Prejudgment Interest
Defendant asserts that the 5.5% prejudgment interest rate sought by Plaintiff is inapplicable. Defendant argues that the prejudgment interest rate in this case must be determined by the applicable federal postjudgment interest rate (which is governed by 28 U.S.C. § 1961 and is currently 3.33%) because Texas law provides that "[t]he prejudgment interest rate is equal to the postjudgment interest rate applicable at the time of judgment." See TEX. FIN. CODE § 304.103. Plaintiff responds that section 304.103 means the state postjudgment interest rate, not the federal rate. The Court concludes that the Fifth Circuit has decided this issue in favor of Plaintiff.
This Court has diversity jurisdiction over this case, and state law governs an award of prejudgment interest. Bituminous Cas. Corp. v. Vacuum Tanks, Inc., 75 F.3d 1048, 1057 (5th Cir. 1996). Texas law provides that the prejudgment interest rate is equal to the postjudgment interest rate applicable at the time of judgment. TEX. FIN. CODE § 304.103. The state postjudgment interest rate is determined by section 304.003(c) of the Finance Code, which provides that the postjudgment interest rate is (1) the prime rate as published by the Federal Reserve Bank of New York on the date of computation; (2) five percent a year if the prime rate as published by the Federal Reserve Bank of New York described by Subdivision (1) is less than five percent; or (3) 15 percent a year if the prime rate as published by the Federal Reserve Bank of New York described by Subdivision (1) is more than 15 percent. The consumer credit commissioner determines the postjudgment interest rate, see TEX. FIN. CODE § 304.003, and has determined the applicable rate for April 2005 to be 5.5%.
Defendant's argument that the prejudgment interest rate should be the same as the federal postjudgment interest rate, which is determined by 28 U.S.C. § 1961, has been rejected by Fifth Circuit.

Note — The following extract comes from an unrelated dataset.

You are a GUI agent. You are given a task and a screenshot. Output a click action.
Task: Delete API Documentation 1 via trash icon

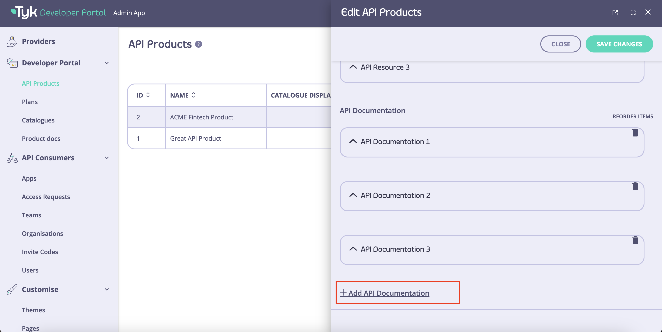click(635, 132)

In Harris v. Mickel, 15 F.3d 428 (5th Cir. 1994), the Fifth Circuit rejected a literal application of the Texas prejudgment interest statute, because it would result in an interest rate less than the mandatory minimum rate that would be applicable if the case were in Texas state court. Id. at 430 ("[T]he Texas Legislature surely did not intend for a plaintiff's `prejudgment interest rate [to] be the same as the rate of post-judgment interest' even when that rate in a given case is less than the designated ten percent merely because the case was brought in federal court.") (quoting Fed. Sav. Loan Ins. Corp. v. Tex. Real Estate Counselors, Inc., 955 F.2d 261, 270 (5th Cir. 1992)); see also Mitchell Energy Corp. v. Samson Resources Co., 80 F.3d 976, 986 (5th Cir. 1996). Accordingly, the Court will award prejudgment interest at the rate of 5.5%. The Court will issue a separate judgment in accordance with Rule 58.